Cellular and Molecular Neurobiology
Author: Natali Belen Rasetto | email: rasettonatali@gmail.com
Natalí B. Rasetto 1°, Damiana Giacomini 1°, Ariel Berardino 2°, Tomás Vega Waichman 2°, M. Luz Vercesi 2°, Daniela Di Bella 3°, Juliana Brown 3°, Chiara Gerhardinger 3°, Sara Sime 3°, Paola Arlotta 3°, Ariel Chernomoretz 2° and Alejandro Schinder 1°
1° Laboratory of Neuronal Plasticity, Leloir Institute-CONICET, Buenos Aires, Argentina.
2° Laboratory of Integrative Systems Biology, Leloir Institute-CONICET, Buenos Aires, Argentina
3° Department of Stem Cell and Regenerative Biology, Harvard University, Cambridge, MA, USA
Adult hippocampal neurogenesis plays a critical role in spatial memory formation and retrieval, context discrimination, and clearance of memory traces. In the mouse dentate gyrus, the maturation of adult-born granule cells (GCs) lasts several weeks and can be divided in 4 phases based on electrophysiological and morphological features. Behavioral stimuli such as spatial learning and physical exercise can modulate the duration of these stages. However, the molecular mechanisms underlying neuronal maturation remain unknown. We propose that such progression is driven by sequential changes in gene expression programs that might be revealed by transcriptomic analysis. Clusterization of two separate datasets obtained by single nuclei RNAseq experiments identified multiple partitions that define a pathway from radial glia-like cells to a mature neuronal phenotype. Several clusters represent intermediate stages of maturation that were previously unknown. Among them, we identified a cluster of immature GCs resembling a state of high activity, as well as mature GCs that reveal transcriptional differences revealing their dorso-ventral location within the hippocampus. Finally, the emergence of novel transcriptional markers for the intermediate states was validated by in situ hybridization using RNAscope. This analysis allowed to reconstruct the signatures involved in adult neuronal development and function with high temporal resolution.

# SUPPLIED ENTRIES
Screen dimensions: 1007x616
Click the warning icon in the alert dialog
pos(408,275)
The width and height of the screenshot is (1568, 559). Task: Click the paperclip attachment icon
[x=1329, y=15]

==

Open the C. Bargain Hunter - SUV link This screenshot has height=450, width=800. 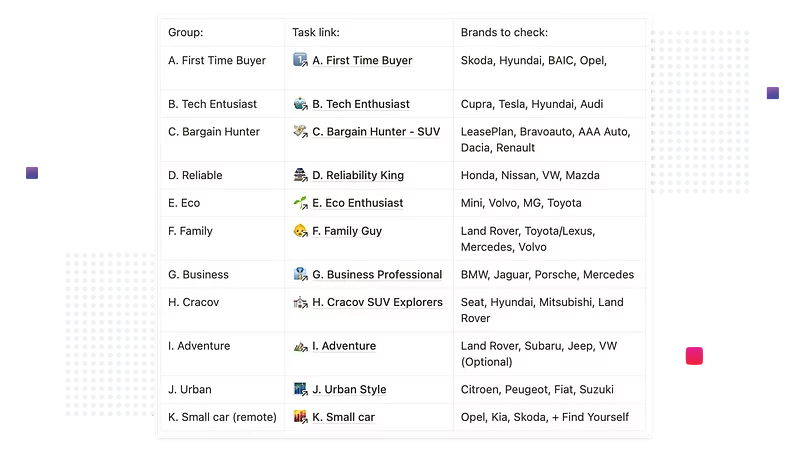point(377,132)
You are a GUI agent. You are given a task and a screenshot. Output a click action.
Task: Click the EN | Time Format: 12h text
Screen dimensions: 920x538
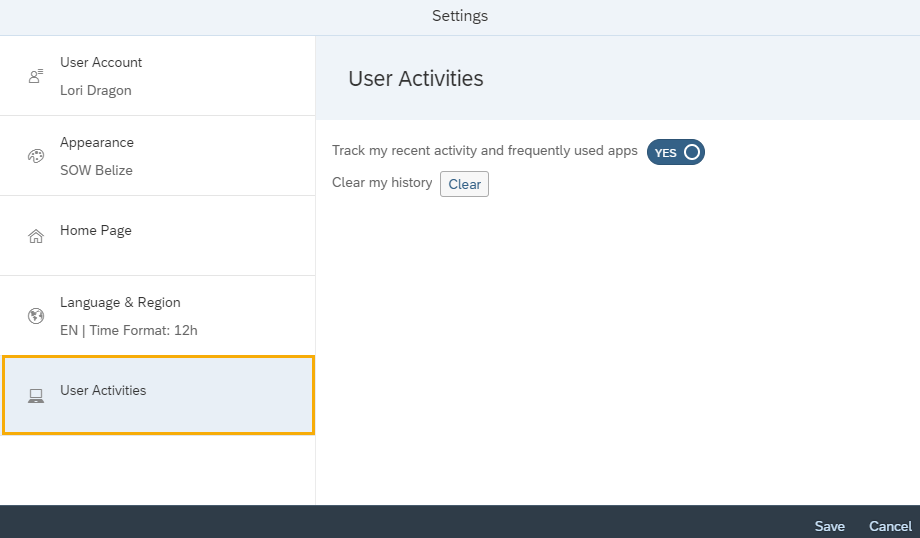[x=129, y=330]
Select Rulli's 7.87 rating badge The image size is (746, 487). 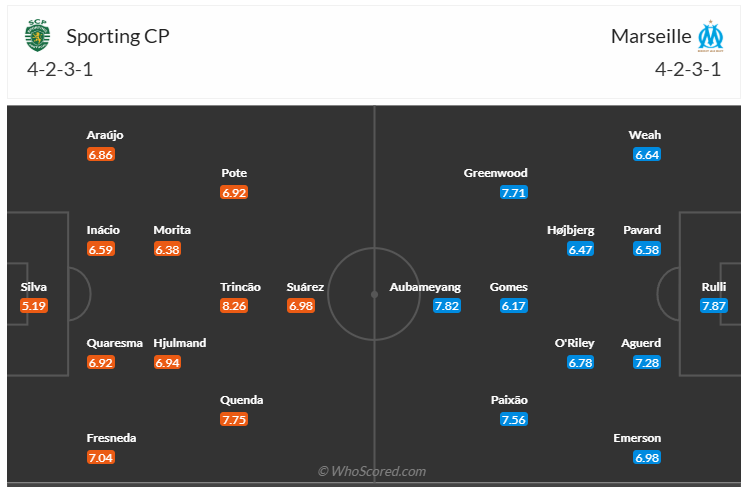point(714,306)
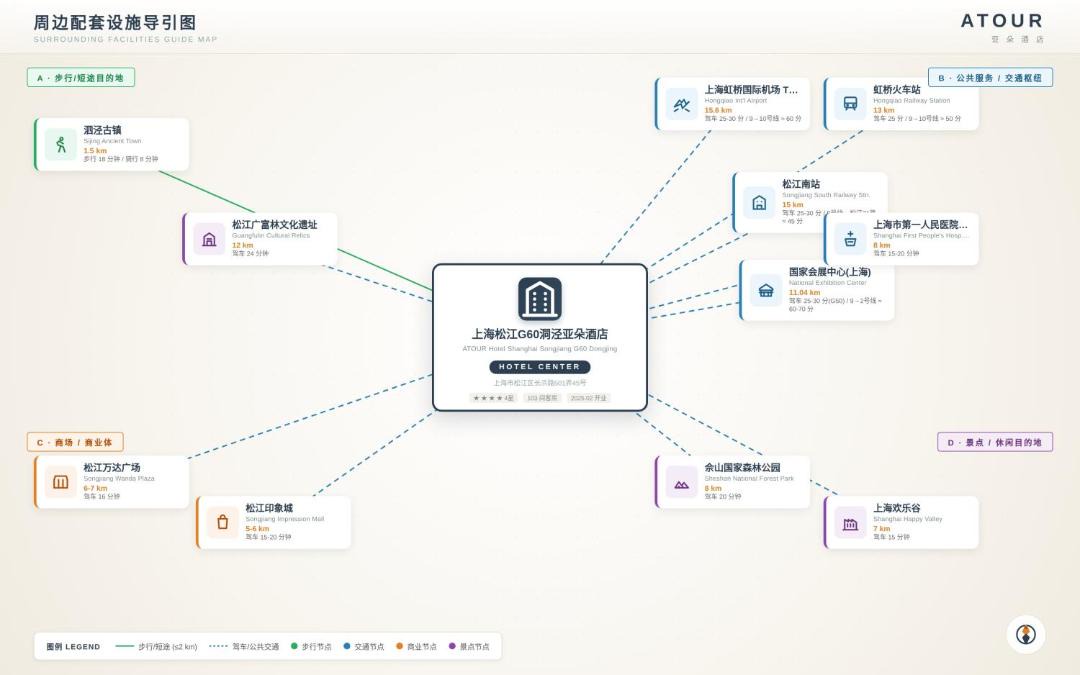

---

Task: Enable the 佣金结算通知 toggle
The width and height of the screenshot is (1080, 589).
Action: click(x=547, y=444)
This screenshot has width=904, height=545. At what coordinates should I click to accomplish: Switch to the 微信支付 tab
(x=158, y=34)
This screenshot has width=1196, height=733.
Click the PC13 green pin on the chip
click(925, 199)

# AIM OF THE EXERCISE
From the neurogenesis abstract, list every author marked 3°, the mark for the Department of Stem Cell and Regenerative Biology at Harvard University.

# ANSWER FOR THE TASK
Daniela Di Bella, Juliana Brown, Chiara Gerhardinger, Sara Sime, Paola Arlotta